▶ WHAT TO DO
Verbatim transcription with images omitted: return the entries below in full.

▶ RECORDS

☆ ☆ ☆ ☆ ☆

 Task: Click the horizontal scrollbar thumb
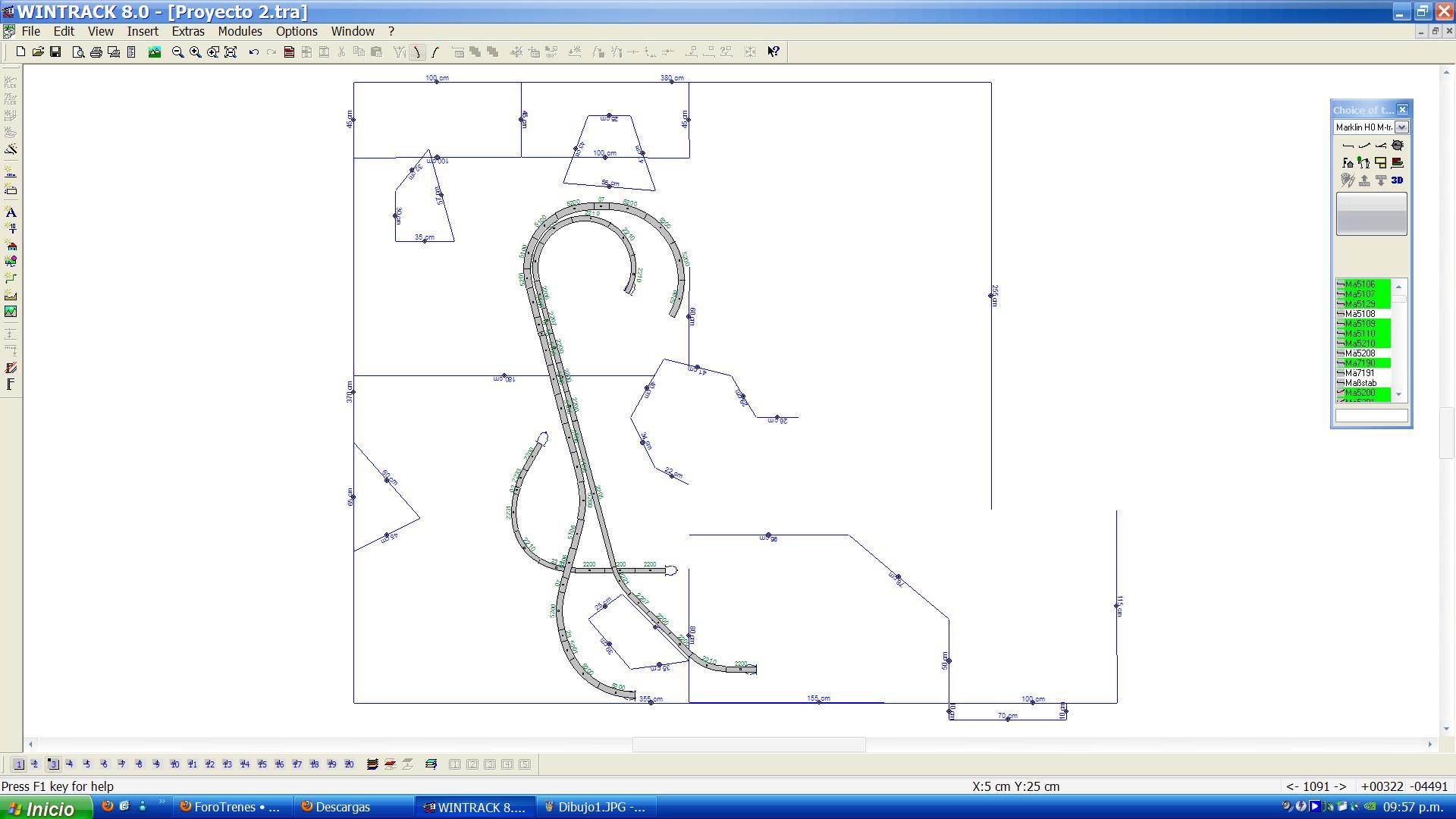(748, 745)
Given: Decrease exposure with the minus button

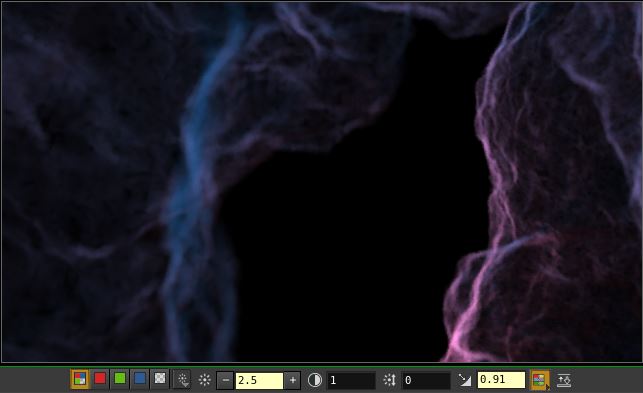Looking at the screenshot, I should click(x=225, y=380).
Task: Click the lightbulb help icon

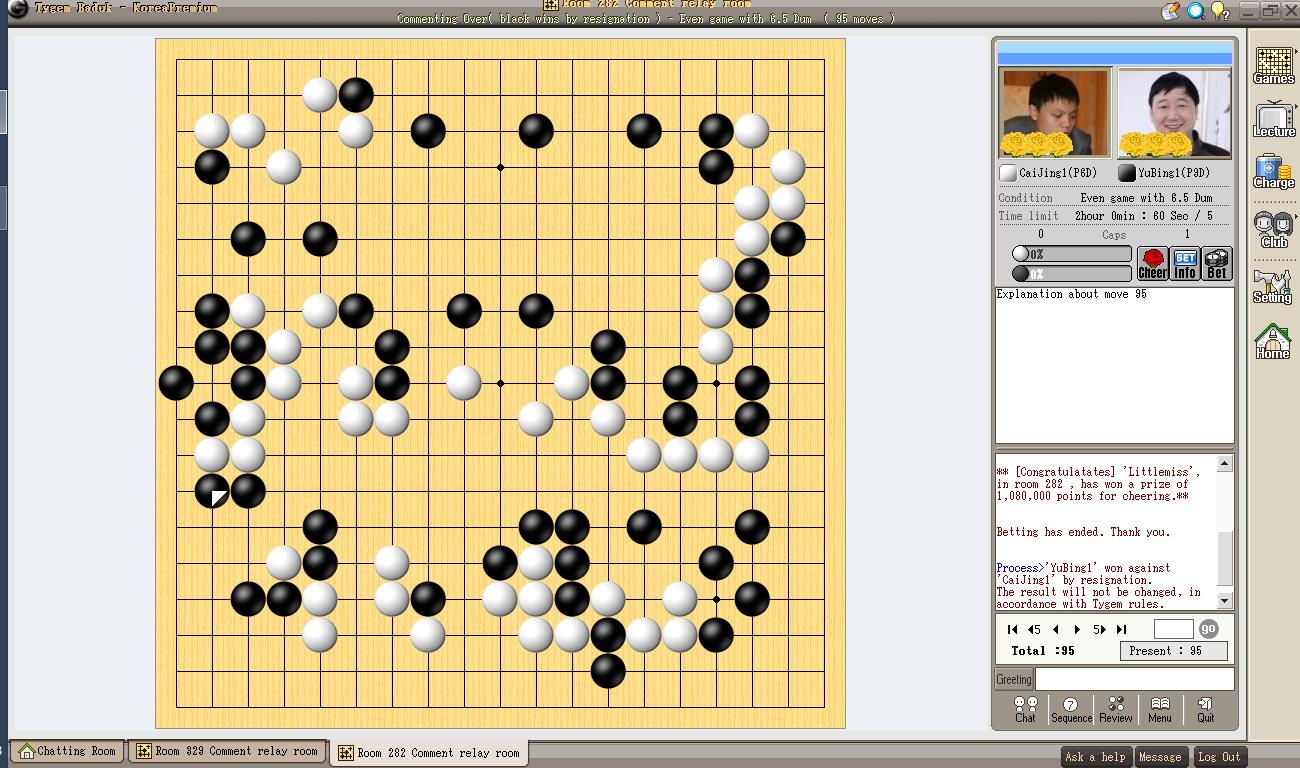Action: pyautogui.click(x=1219, y=11)
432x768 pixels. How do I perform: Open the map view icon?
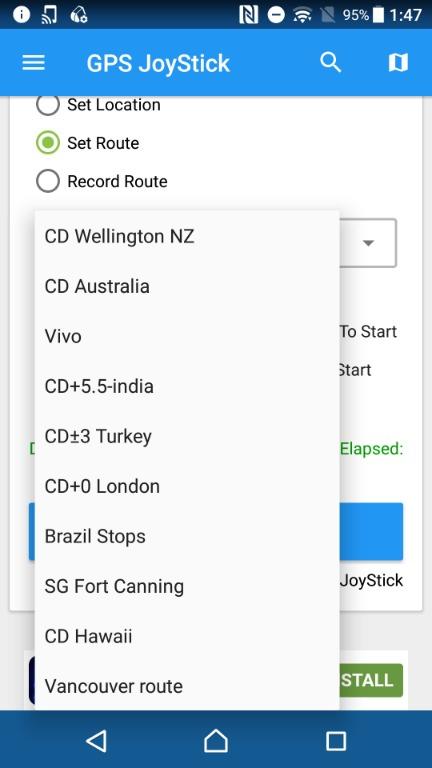(398, 63)
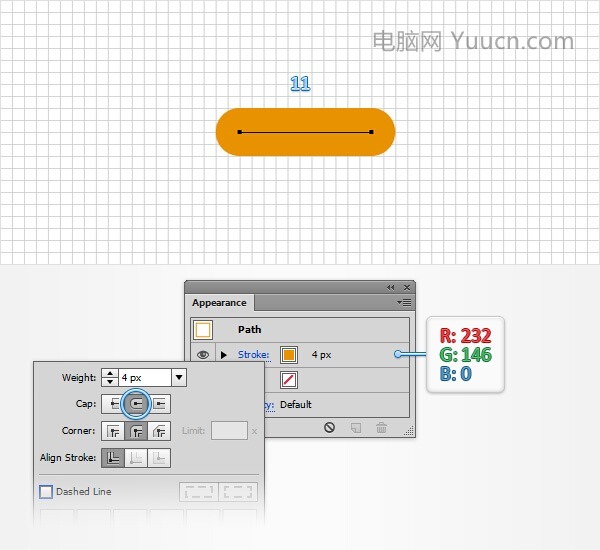The width and height of the screenshot is (600, 550).
Task: Align stroke to center icon
Action: click(113, 458)
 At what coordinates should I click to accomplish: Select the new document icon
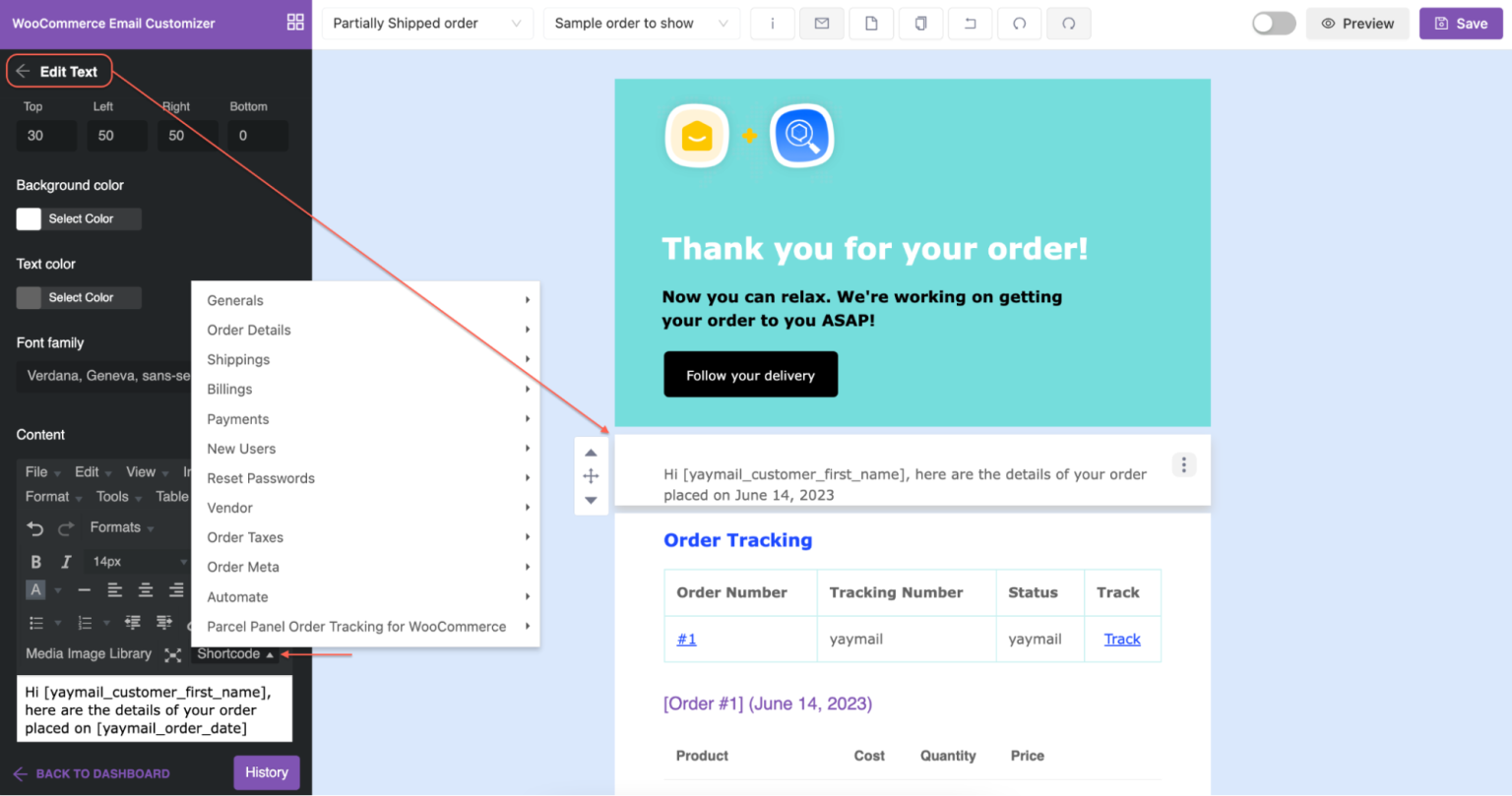pos(871,23)
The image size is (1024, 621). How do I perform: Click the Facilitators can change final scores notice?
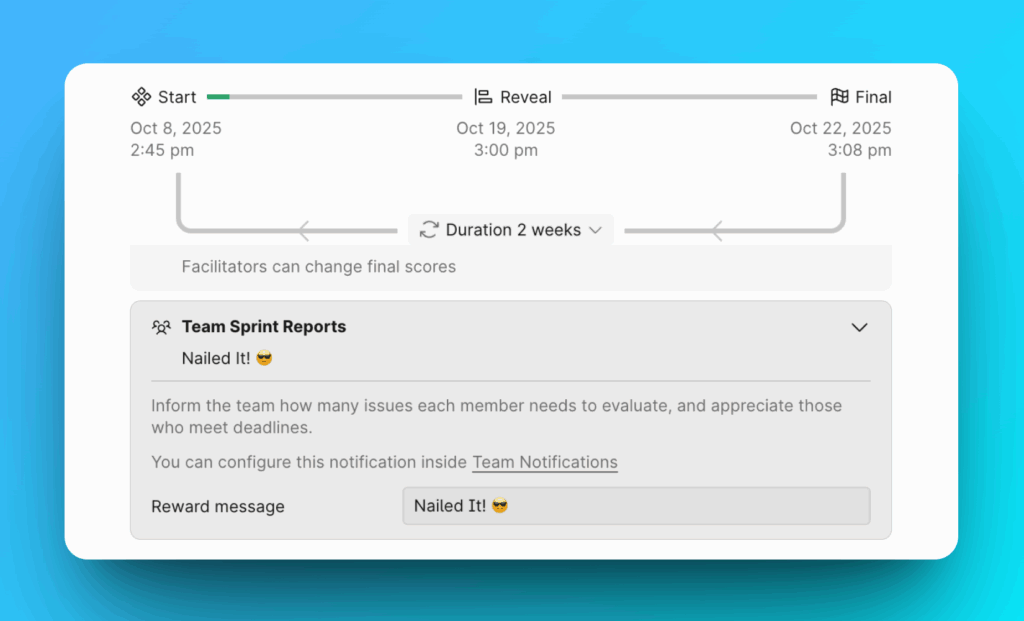[318, 266]
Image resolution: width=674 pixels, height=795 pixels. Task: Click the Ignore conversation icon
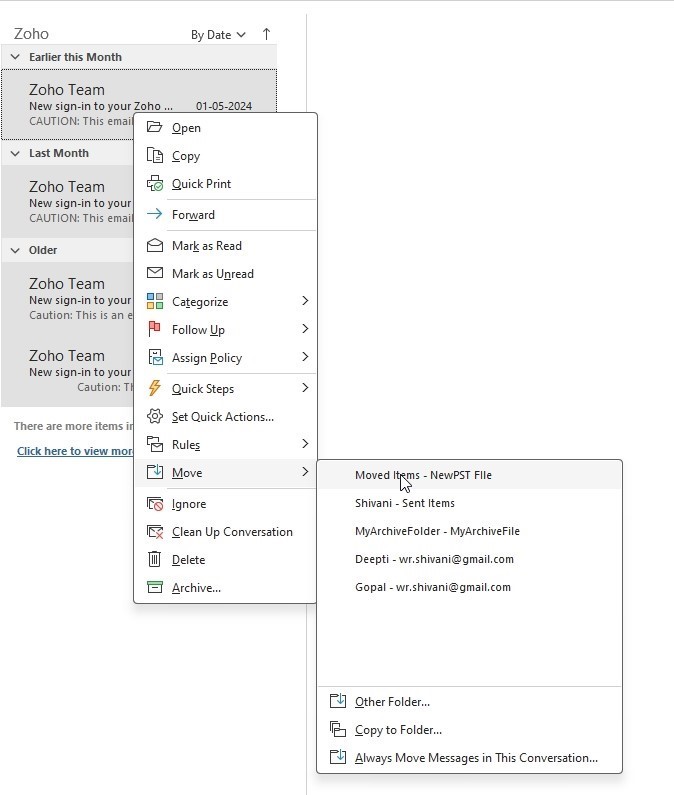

☆ ☆ ☆ ☆ ☆

▶ RESPONSE BOX
 Task: Click the horizontal scrollbar thumb
(748, 745)
Given: Decrease exposure with the minus button

Looking at the screenshot, I should click(x=225, y=380).
Task: Click the lightbulb help icon

Action: pyautogui.click(x=1219, y=11)
432x768 pixels. How do I perform: Open the map view icon?
(398, 63)
The width and height of the screenshot is (600, 550).
Task: Align stroke to center icon
Action: click(113, 458)
 At what coordinates should I click to accomplish: Select the new document icon
pos(871,23)
The image size is (1024, 621). How do I perform: Click the Facilitators can change final scores notice?
[318, 266]
Image resolution: width=674 pixels, height=795 pixels. Task: Click the Ignore conversation icon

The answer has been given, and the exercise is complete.